## TASK BRIEF
Every entry below should be printed exactly.

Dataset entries
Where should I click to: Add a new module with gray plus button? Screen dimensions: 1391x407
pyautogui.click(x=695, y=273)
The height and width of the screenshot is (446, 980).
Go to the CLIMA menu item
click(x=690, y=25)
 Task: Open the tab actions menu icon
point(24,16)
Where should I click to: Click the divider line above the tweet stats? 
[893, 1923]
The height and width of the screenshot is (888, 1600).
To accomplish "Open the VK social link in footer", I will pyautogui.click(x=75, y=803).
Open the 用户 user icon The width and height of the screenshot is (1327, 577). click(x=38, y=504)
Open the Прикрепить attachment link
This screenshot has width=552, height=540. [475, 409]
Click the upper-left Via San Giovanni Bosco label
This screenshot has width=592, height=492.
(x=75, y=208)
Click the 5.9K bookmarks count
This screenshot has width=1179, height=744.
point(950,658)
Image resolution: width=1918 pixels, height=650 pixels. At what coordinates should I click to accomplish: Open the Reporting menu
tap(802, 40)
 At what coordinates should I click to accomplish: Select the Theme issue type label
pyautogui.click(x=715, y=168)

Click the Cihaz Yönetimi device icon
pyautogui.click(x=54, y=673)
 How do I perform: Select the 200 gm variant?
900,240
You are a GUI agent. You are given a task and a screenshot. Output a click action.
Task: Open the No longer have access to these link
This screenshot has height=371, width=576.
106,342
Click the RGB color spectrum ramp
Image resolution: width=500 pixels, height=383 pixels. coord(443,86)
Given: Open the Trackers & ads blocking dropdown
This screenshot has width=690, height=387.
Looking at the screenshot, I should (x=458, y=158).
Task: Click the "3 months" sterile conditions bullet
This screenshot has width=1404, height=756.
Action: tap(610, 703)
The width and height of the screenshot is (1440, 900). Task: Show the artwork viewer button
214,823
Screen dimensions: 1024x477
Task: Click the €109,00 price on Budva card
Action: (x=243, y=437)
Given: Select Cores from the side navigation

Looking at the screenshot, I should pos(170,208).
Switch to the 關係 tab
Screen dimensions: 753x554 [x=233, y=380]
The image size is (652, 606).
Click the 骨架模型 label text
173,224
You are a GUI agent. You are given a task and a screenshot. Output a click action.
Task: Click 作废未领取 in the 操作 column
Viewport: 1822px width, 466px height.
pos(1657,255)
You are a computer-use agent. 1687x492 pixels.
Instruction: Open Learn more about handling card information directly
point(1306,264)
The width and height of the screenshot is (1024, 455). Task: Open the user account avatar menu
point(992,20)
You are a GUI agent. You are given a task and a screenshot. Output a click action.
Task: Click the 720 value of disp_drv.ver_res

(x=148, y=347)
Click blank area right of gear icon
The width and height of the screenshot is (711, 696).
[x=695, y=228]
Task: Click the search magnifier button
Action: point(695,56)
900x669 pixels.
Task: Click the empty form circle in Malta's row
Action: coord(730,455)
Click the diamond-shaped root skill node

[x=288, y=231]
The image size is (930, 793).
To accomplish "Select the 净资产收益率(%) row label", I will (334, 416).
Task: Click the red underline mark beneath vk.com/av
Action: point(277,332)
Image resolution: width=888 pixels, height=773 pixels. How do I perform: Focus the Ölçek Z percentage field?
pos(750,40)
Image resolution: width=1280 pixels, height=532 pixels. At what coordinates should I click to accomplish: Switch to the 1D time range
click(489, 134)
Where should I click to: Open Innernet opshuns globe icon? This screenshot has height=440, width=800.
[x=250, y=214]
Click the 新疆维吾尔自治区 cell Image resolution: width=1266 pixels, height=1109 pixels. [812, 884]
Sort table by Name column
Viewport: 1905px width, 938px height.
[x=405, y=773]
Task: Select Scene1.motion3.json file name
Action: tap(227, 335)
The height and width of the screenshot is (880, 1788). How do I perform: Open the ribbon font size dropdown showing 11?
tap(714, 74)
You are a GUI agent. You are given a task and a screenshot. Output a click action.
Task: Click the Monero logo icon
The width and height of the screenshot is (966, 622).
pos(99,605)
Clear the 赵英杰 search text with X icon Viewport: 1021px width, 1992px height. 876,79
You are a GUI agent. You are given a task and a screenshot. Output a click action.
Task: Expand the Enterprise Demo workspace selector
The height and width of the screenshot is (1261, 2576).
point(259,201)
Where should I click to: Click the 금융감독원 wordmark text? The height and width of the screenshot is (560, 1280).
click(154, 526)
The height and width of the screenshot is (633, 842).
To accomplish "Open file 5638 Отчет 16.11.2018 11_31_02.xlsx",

## TASK RESULT
Where should I click to: Add a new module with gray plus button? Screen dimensions: 1391x407
pyautogui.click(x=695, y=273)
The height and width of the screenshot is (446, 980).
Go to the CLIMA menu item
click(x=690, y=25)
 Task: Open the tab actions menu icon
point(24,16)
Where should I click to: Click the divider line above the tweet stats? 
[893, 1923]
The height and width of the screenshot is (888, 1600).
To accomplish "Open the VK social link in footer", I will pyautogui.click(x=75, y=803).
Open the 用户 user icon The width and height of the screenshot is (1327, 577). click(x=38, y=504)
Open the Прикрепить attachment link
This screenshot has width=552, height=540. [475, 409]
Click the upper-left Via San Giovanni Bosco label
This screenshot has width=592, height=492.
(x=75, y=208)
Click the 5.9K bookmarks count
This screenshot has width=1179, height=744.
point(950,658)
Image resolution: width=1918 pixels, height=650 pixels. At what coordinates should I click to accomplish: Open the Reporting menu
tap(802, 40)
 At what coordinates should I click to accomplish: Select the Theme issue type label
pyautogui.click(x=715, y=168)

Click the Cihaz Yönetimi device icon
pyautogui.click(x=54, y=673)
 How do I perform: Select the 200 gm variant?
900,240
You are a GUI agent. You are given a task and a screenshot. Output a click action.
Task: Open the No longer have access to these link
This screenshot has height=371, width=576.
106,342
Click the RGB color spectrum ramp
Image resolution: width=500 pixels, height=383 pixels. coord(443,86)
Given: Open the Trackers & ads blocking dropdown
This screenshot has width=690, height=387.
Looking at the screenshot, I should (x=458, y=158).
Task: Click the "3 months" sterile conditions bullet
This screenshot has width=1404, height=756.
Action: tap(610, 703)
The width and height of the screenshot is (1440, 900). Task: Show the artwork viewer button
214,823
Screen dimensions: 1024x477
Task: Click the €109,00 price on Budva card
Action: (x=243, y=437)
Given: Select Cores from the side navigation

Looking at the screenshot, I should pos(170,208).
Switch to the 關係 tab
Screen dimensions: 753x554 [x=233, y=380]
The image size is (652, 606).
Click the 骨架模型 label text
173,224
You are a GUI agent. You are given a task and a screenshot. Output a click action.
Task: Click 作废未领取 in the 操作 column
Viewport: 1822px width, 466px height.
pos(1657,255)
You are a computer-use agent. 1687x492 pixels.
Instruction: Open Learn more about handling card information directly
point(1306,264)
The width and height of the screenshot is (1024, 455). Task: Open the user account avatar menu
point(992,20)
You are a GUI agent. You are given a task and a screenshot. Output a click action.
Task: Click the 720 value of disp_drv.ver_res

(x=148, y=347)
Click blank area right of gear icon
The width and height of the screenshot is (711, 696).
[x=695, y=228]
Task: Click the search magnifier button
Action: point(695,56)
900x669 pixels.
Task: Click the empty form circle in Malta's row
Action: coord(730,455)
Click the diamond-shaped root skill node

[x=288, y=231]
The image size is (930, 793).
To accomplish "Select the 净资产收益率(%) row label", I will (334, 416).
Task: Click the red underline mark beneath vk.com/av
Action: point(277,332)
Image resolution: width=888 pixels, height=773 pixels. How do I perform: Focus the Ölçek Z percentage field?
pos(750,40)
Image resolution: width=1280 pixels, height=532 pixels. At what coordinates should I click to accomplish: Switch to the 1D time range
click(489, 134)
Where should I click to: Open Innernet opshuns globe icon? This screenshot has height=440, width=800.
[x=250, y=214]
Click the 新疆维吾尔自治区 cell Image resolution: width=1266 pixels, height=1109 pixels. [812, 884]
Sort table by Name column
Viewport: 1905px width, 938px height.
[x=405, y=773]
Task: Select Scene1.motion3.json file name
Action: tap(227, 335)
The height and width of the screenshot is (880, 1788). How do I perform: Open the ribbon font size dropdown showing 11?
tap(714, 74)
You are a GUI agent. You are given a task and a screenshot. Output a click action.
Task: Click the Monero logo icon
The width and height of the screenshot is (966, 622).
pos(99,605)
Clear the 赵英杰 search text with X icon Viewport: 1021px width, 1992px height. 876,79
You are a GUI agent. You are given a task and a screenshot. Output a click action.
Task: Expand the Enterprise Demo workspace selector
The height and width of the screenshot is (1261, 2576).
point(259,201)
Where should I click to: Click the 금융감독원 wordmark text? The height and width of the screenshot is (560, 1280).
click(154, 526)
The height and width of the screenshot is (633, 842).
To accomplish "Open file 5638 Отчет 16.11.2018 11_31_02.xlsx",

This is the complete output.